Oleh: Dr. Adian Husaini, Ketua Umum DDII
Perkembangan syariat Islam di Indonesia sebenarnya semakin diterima sebagai satu keniscayaan. Sebab, seorang muslim yang baik, pasti berkeinginan menjalankan syariat agamanya. Di Indonesia kini ada Dewan Syariah Nasional (DSN) yang dipimpin oleh Wakil Presiden KH Ma’ruf Amin.
Meskipun begitu, masih saja ada suara-suara yang mencoba membenturkan antara syariat Islam dengan Pancasila; atau membenturkan antara syariat Islam dengan integrasi bangsa. Ada yang menulis, bahwa keinginan untuk memperjuangkan nilai-nilai Islam dalam perda syariah dapat melemahkan pilar-pilar integrasi masyarakat dan bangsa.
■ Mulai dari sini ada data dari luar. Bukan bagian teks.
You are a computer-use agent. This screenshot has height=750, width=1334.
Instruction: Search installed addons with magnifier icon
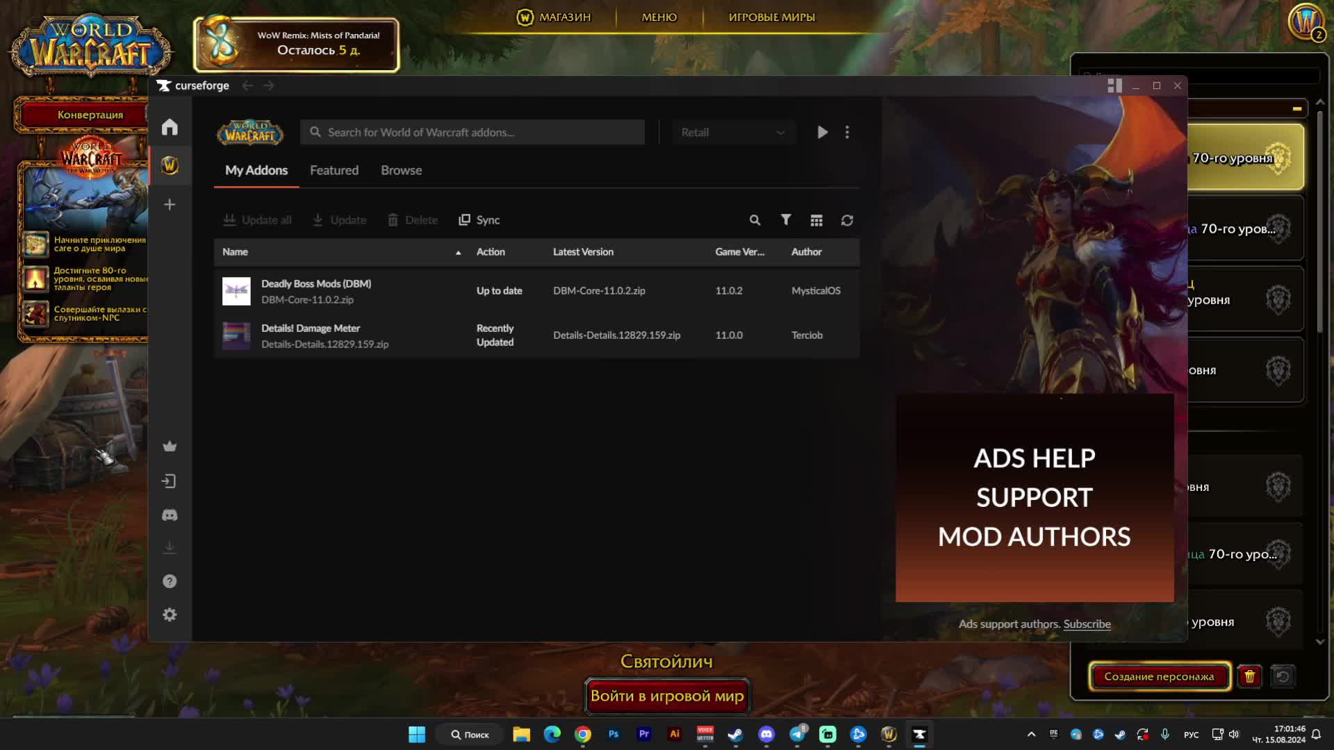pos(755,220)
Penolakan terhadap syariatIslam biasanya disertai dengan penerimaan yang membabi buta pula terhadap hukum-hukum Barat. Hukum-hukum warisan kolonial Belanda dan hukum-hukum Barat lain dianggap berlaku universal untuk seluruh umat manusia. Karena itu, pemberlakuan hukum kolonial tidak dikatakan bertentangan dengan integrasi bangsa Indonesia.
Baca Juga: Muasal Slogan ”Al-Aqsa Haqquna”
Sebaliknya, oleh sebagian orang, penerapan Syariat Islam dikatakan dapat melemahkan pilar-pilar integrasi masyarakat dan bangsa. Logika semacam ini tentu sangat keliru. Bukankah Rasulullah saw diutus untuk menjadi rahmat bagi seluruh alam (rahmatan lil alamin). Apakah bukan sesuatu yang sangat beresiko secara aqidah, jika seorang yang mengaku Muslim tetapi justru menyatakan syariat Nabi Muhammad adalah ancaman bagi integrasi bangsa?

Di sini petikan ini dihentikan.